*Goal*
Convert the lines of the listing below, from the line with "風景 (295, 169)" to the line with "営業カレンダー (282, 946)", both included, into a numbered list, omitting blank lines.

*Records to process*
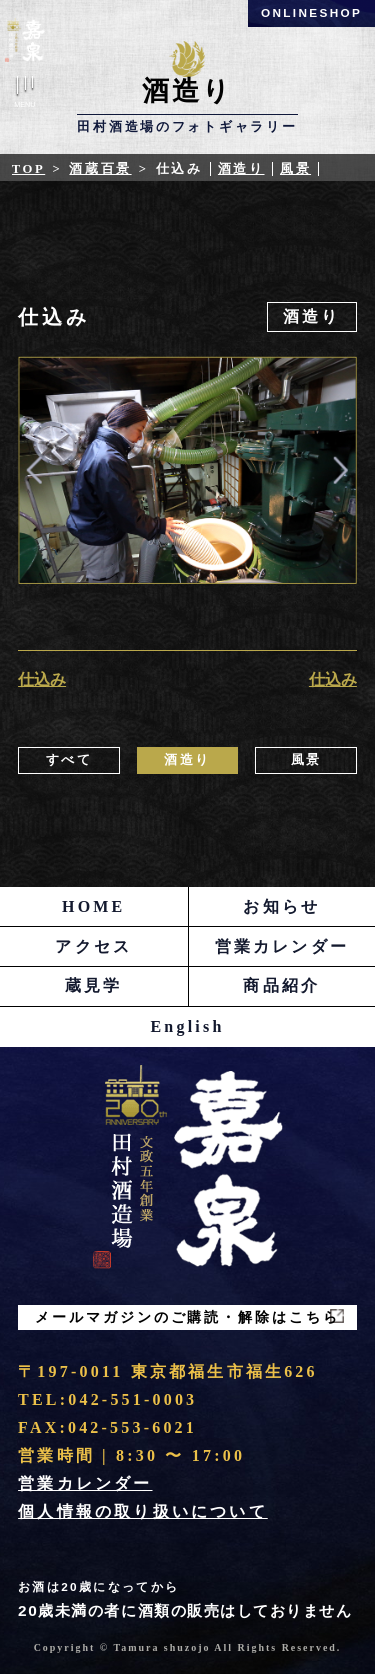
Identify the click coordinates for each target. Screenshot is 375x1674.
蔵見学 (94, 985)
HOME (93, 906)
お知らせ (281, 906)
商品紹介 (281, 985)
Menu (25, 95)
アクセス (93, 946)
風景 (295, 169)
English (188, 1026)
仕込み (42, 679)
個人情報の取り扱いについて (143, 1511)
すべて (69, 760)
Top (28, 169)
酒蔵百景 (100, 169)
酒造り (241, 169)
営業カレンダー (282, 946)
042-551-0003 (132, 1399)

---

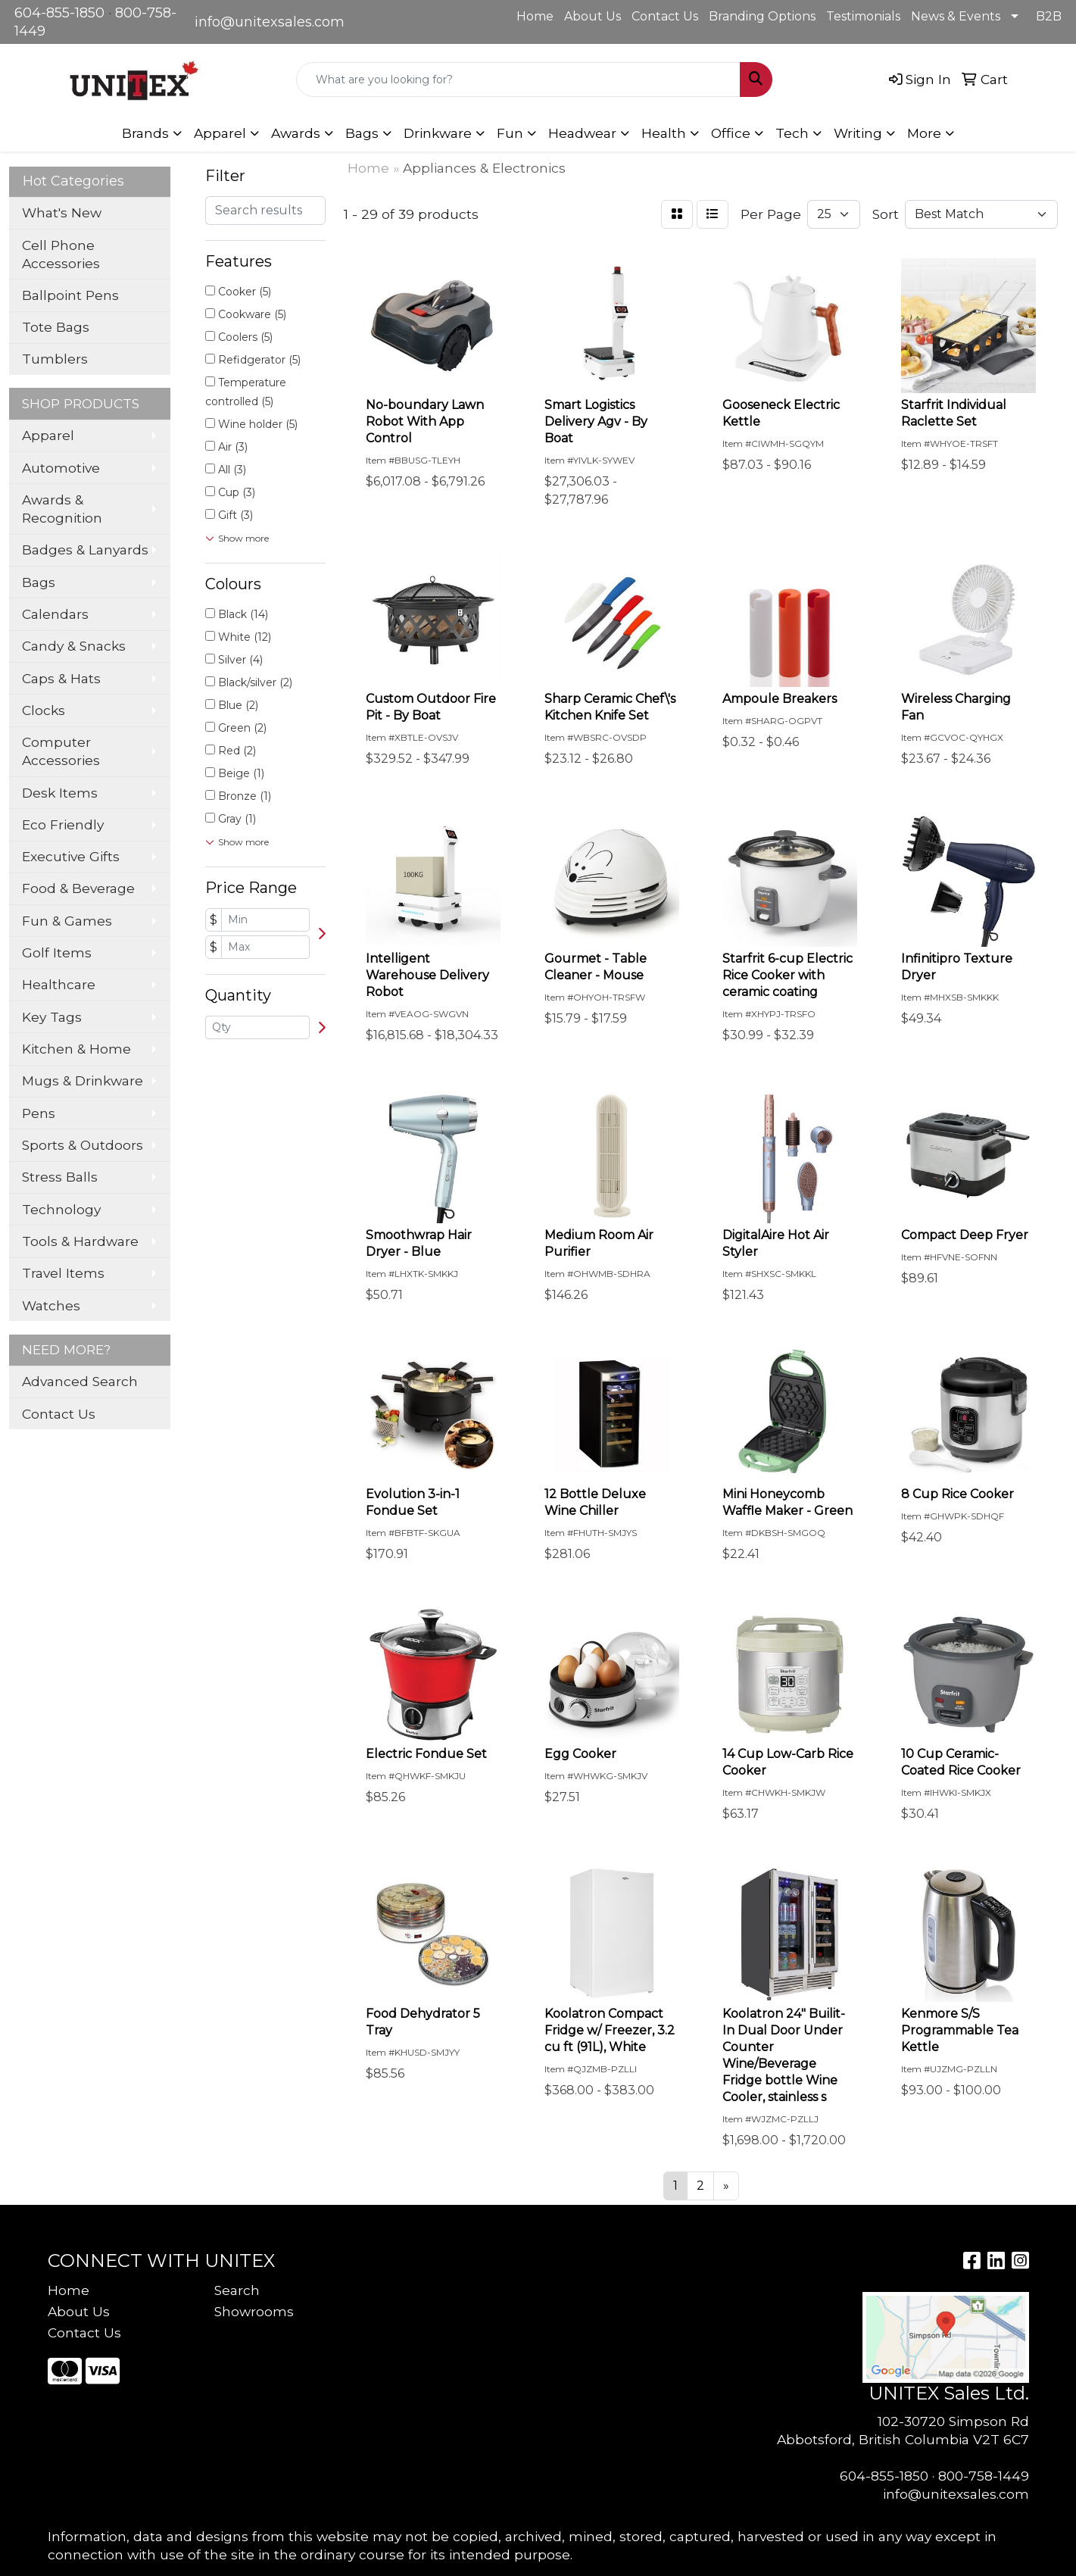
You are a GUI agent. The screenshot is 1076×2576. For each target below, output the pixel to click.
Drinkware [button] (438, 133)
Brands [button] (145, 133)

==

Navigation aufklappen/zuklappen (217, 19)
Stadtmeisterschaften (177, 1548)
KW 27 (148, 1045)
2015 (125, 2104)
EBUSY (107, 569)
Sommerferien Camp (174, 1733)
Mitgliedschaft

*Solution*
1. 風景 (295, 169)
2. English (188, 1026)
3. 仕込み (42, 679)
4. 個人情報の取り扱いについて (143, 1511)
5. すべて (69, 760)
6. Top (28, 169)
7. 酒蔵百景 (100, 169)
8. 酒造り (241, 169)
9. 営業カレンダー (282, 946)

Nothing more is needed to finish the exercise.